2021-10-03 | Critique of ideology

After the first five installments of our series "Under Communism", several readers have asked us our opinion on "Fully Automated Luxury Communism", the title of a book by Aaron Bastani which, although it has had few translations and [media coverage](https: //elpais. com/icon/2021-09-30/isolate-the-humans-eradicate-labor-a-wild-plan-to-avoid-collapse.html) outside of the English-speaking world, seems to have succeeded in coining the term.

"Fully Automated Luxury Communism" claims a benevolent capitalism that would still deliver progress

Fully Automated Luxury Communism

Fully Automated Luxury Communism

There's no shortage of Marx quotes in Fully Automated Luxury Communism... and it's no innocent thing. Bastani's operation is to reinterpret Marx as a visionary of capitalist technological development, leaving out the core of his work as a class militant. According to Bastani, Marx got it absolutely right in stressing the capacity of capitalism to revolutionize the productive capacities of our species.

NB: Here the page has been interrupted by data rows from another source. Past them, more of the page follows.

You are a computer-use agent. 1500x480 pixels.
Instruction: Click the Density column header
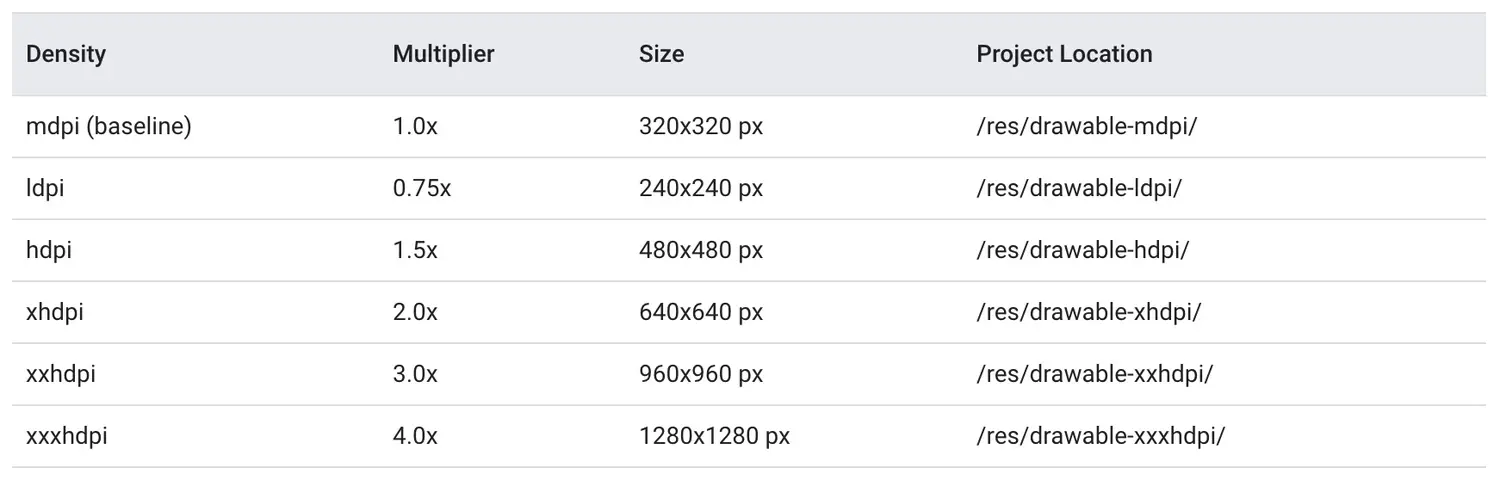click(66, 54)
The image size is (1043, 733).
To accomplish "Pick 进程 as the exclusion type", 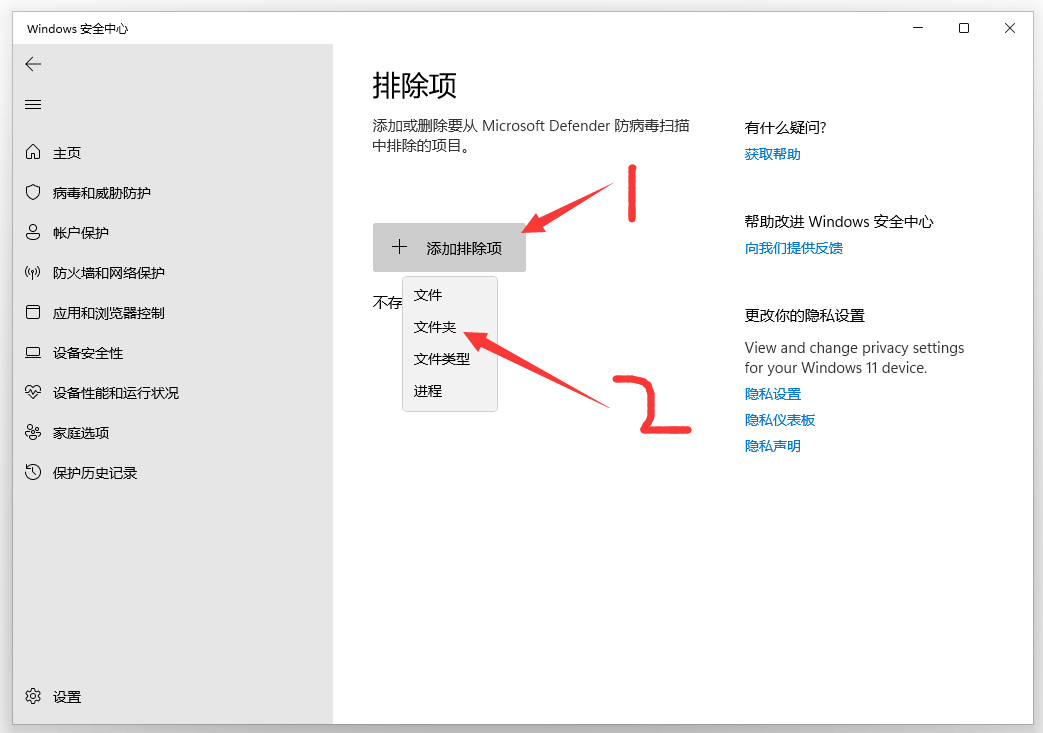I will 427,391.
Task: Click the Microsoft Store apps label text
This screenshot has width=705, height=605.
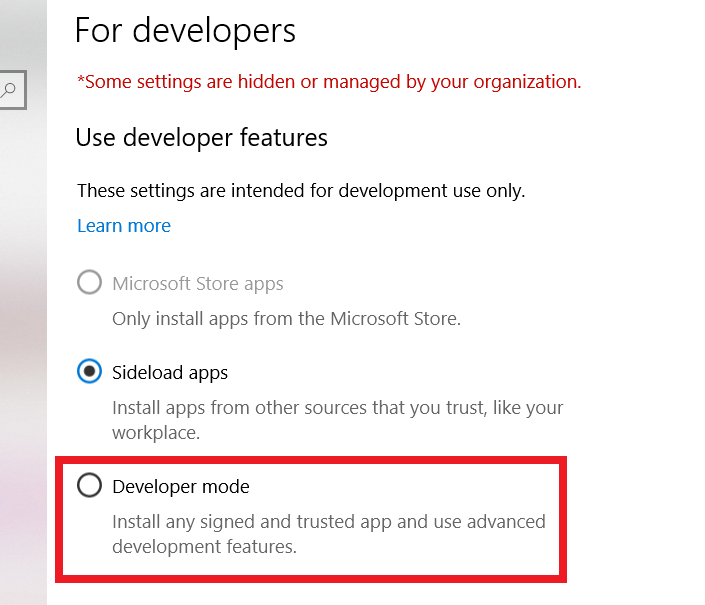Action: [x=198, y=284]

First alarms: no mention of the difference between physical productivity (how much is produced with an average hour of work) and productivity in terms of profit (how much profit an average hour of work generates), as if they were indistinguishable or as if the driver of capital's behavior were the former and not the latter.

And of course, no reference either to the fact that the Manifesto excerpts he shows describe rising capitalism, where both productivities were relatively aligned, and not the decadent capitalism of today in which capitalist growth and human development become disassociated and antagonistic.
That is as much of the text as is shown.